Parkinson's disease (PD) is the second most common neurodegenerative disease worldwide and causes disabling non-motor symptoms that include cognitive impairment and low blood pressure (BP) on standing, called orthostatic hypotension (OH). About 30-50% of people with PD have OH; cognitive impairment is also common in PD and has several causes. OH is associated with cognitive impairment in PD, but it is unknown to what extent OH could be a treatable risk factor for cognitive decline. People with PD and OH can experience sudden temporary cognitive dysfunction when upright, suggesting that OH-related drops in BP can transiently reduce blood flow to the brain. In PD, OH also correlates strongly with long-term cognitive decline, predicting a 7-times higher risk of dementia. But it is unclear to what extent episodic cerebral hypoperfusion from OH - even if asymptomatic - contributes to ischemic brain damage that impacts long-term cognitive impairment in PD, which is a critical knowledge gap.

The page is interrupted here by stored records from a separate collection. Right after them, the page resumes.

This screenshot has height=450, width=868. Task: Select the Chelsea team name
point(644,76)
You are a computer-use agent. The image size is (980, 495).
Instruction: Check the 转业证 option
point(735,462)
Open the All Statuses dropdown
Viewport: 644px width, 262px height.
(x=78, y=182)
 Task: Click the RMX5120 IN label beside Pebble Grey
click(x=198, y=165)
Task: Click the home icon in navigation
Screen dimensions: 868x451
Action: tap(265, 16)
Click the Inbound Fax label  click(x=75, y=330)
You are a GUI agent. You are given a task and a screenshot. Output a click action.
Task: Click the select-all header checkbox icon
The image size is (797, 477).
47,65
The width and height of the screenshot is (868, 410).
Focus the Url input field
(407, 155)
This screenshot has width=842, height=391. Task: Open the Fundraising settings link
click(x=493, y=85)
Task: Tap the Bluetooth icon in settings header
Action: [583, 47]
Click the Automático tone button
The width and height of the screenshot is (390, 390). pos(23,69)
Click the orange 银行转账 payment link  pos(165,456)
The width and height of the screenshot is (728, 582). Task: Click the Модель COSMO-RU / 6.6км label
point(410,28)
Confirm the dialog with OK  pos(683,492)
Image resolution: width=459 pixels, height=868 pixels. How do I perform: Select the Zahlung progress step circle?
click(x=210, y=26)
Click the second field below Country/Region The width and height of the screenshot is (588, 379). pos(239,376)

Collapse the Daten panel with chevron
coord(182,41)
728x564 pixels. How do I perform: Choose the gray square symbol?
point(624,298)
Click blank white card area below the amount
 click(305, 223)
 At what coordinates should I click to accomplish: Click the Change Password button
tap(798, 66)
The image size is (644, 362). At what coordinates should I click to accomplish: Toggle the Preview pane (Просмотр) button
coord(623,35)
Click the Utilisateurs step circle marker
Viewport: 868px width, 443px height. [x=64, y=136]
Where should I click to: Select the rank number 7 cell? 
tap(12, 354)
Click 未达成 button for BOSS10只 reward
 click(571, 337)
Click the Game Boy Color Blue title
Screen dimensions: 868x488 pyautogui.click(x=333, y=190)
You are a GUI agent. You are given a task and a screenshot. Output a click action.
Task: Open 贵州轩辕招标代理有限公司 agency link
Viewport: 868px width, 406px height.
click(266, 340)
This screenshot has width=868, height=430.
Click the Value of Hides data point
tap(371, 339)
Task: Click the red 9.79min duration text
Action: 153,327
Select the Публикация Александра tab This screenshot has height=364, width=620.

This project's objective is to determine how BP affects positional cognitive performance and brain blood flow in PD. We hypothesize that in person with PD patients with OH, but not those without OH, a critical threshold of cerebral hypoperfusion correlates with acute, temporary cognitive deficits when upright compared to supine and contributes to chronic cognitive decline.
The proposed experiments will close the existing knowledge gaps by determining the associations between BP and cerebral hemodynamics (brain blood flow) with cognitive performance. Experiments will be performed at baseline and repeated at two years. Sixty non-demented individuals with PD with OH (n=30) and without OH (n=30) will complete a computerized battery of cognitive tests in the supine and upright positions on a tilt table while undergoing simultaneous, non-invasive, continuous monitoring of BP and brain hemodynamics using functional near-infrared spectroscopy (fNIRS). Aim 1 will determine how BP relates to cognitive performance while supine and while upright. Aim 2 will use fNIRS to determine how cerebral hemodynamics (fNIRS) relate to cognitive performance and BP. Aim 3 will repeat the baseline assessments at a two-year follow-up visit to determine which BP and fNIRS measures are most associated with cognitive decline. We will compare these outcomes in participants with and without OH. This study will yield novel data about the short-term and long-term effects of low BP on cognitive performance and brain hemodynamics. Improving understanding of how BP affects cognition in PD will advance knowledge toward developing treatment targets to reverse, prevent, or delay OH-related cognitive impairment.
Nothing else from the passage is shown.